## Exercise passage
•••••
SECTION 3. Effectiveness. This Amendment shall become effective as of the date (the “Amendment Effective Date”) when the Administrative Agent (or its counsel) shall have received copies hereof that, when taken together, bear the signatures of the Borrowers and the Required Lenders.
SECTION 4. Applicable Law.THIS AMENDMENT SHALL BE CONSTRUED IN ACCORDANCE WITH AND GOVERNED BY THE LAW OF THE STATE OF NEW YORK.
SECTION 5. No Other Amendments. Except as expressly set forth herein, this Amendment shall not by implication or otherwise limit, impair, constitute a waiver of, or otherwise affect the rights and remedies of any party under, the Credit Agreement, nor alter, modify, amend or in any way affect any of the terms, conditions, obligations, covenants or agreements contained in the Credit Agreement, all of which are ratified and affirmed in all respects and shall continue in full force and effect. This Amendment shall apply and be effective only with respect to the provisions of the Credit Agreement specifically referred to herein. This Amendment shall constitute a “Loan Document” for all purposes of the Credit Agreement and the other Loan Documents.
•••••
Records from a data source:
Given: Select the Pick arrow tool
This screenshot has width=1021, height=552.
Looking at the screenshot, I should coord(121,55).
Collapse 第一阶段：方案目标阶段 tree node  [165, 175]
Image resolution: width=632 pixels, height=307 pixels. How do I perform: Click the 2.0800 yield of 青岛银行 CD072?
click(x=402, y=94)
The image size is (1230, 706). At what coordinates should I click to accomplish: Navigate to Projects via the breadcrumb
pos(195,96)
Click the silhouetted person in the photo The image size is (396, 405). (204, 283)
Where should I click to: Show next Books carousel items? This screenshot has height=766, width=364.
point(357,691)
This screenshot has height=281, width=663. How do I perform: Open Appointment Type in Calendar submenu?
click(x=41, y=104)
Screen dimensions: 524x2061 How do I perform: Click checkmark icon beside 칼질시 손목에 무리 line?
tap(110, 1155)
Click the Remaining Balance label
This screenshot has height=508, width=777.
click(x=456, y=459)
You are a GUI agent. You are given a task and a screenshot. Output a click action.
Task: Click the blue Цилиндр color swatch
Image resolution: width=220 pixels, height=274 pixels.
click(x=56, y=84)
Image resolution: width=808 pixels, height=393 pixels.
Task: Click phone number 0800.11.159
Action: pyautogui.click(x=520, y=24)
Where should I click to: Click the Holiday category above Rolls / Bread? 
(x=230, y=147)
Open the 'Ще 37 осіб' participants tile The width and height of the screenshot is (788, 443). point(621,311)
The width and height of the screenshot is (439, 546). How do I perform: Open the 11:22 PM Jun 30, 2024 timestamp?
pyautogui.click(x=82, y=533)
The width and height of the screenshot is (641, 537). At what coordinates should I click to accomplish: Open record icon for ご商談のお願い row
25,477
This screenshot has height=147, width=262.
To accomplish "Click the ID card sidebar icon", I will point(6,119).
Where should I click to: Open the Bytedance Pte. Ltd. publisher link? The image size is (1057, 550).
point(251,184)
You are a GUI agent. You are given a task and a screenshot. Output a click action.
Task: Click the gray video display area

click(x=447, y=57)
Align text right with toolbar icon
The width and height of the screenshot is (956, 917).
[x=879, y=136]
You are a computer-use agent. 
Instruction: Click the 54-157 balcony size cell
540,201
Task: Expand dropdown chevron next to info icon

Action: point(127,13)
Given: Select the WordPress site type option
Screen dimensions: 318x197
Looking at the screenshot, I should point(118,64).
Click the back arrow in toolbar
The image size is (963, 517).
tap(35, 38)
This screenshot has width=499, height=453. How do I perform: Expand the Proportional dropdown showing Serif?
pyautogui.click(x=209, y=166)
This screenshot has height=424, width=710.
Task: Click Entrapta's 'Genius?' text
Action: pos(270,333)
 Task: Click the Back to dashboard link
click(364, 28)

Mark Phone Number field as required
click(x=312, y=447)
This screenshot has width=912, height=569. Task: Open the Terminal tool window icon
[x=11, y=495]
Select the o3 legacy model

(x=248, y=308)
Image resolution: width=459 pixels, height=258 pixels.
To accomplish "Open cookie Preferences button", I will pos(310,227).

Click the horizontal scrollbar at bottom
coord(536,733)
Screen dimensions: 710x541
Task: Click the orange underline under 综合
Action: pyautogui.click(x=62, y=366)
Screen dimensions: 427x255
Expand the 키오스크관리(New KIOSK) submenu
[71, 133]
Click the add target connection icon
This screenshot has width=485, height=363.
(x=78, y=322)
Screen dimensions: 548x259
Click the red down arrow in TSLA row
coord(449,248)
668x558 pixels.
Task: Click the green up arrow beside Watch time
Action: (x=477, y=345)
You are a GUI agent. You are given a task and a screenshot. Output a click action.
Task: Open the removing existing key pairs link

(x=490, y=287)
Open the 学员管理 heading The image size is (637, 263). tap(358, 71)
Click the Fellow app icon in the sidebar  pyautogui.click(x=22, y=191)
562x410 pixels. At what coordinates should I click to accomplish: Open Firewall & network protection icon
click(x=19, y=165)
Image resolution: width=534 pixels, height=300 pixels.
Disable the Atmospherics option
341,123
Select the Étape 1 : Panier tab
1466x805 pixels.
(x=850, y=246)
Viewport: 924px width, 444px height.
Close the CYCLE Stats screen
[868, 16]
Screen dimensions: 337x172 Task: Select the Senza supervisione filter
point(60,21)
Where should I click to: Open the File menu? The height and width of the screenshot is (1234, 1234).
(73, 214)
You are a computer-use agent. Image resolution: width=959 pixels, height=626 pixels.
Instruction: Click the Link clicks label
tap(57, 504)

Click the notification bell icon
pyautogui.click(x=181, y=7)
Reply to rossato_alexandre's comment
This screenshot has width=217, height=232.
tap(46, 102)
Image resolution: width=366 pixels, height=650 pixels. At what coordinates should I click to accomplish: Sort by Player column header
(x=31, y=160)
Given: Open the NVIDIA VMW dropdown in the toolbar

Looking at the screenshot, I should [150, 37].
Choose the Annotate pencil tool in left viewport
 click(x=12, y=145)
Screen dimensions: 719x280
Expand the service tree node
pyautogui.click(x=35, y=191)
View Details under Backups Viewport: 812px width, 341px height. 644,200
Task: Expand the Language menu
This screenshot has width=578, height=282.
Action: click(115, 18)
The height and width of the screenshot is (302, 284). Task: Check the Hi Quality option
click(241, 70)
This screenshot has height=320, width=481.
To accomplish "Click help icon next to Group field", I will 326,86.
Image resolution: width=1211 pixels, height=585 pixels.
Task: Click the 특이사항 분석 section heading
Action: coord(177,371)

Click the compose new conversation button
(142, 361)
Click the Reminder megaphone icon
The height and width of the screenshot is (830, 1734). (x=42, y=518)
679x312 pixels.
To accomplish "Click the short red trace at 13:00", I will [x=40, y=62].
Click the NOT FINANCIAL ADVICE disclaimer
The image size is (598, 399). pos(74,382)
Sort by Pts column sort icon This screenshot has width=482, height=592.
•••••
## Required action A
According to the amendment excerpt, which state's law governs the Amendment?
## Required action B
Echo the amendment excerpt word for word, starting with "SECTION 3. Effectiveness." and going on through "the Required Lenders.".
These entries play no part in the work here.

## Exercise output A
The law of the State of New York.

## Exercise output B
SECTION 3. Effectiveness. This Amendment shall become effective as of the date (the “Amendment Effective Date”) when the Administrative Agent (or its counsel) shall have received copies hereof that, when taken together, bear the signatures of the Borrowers and the Required Lenders.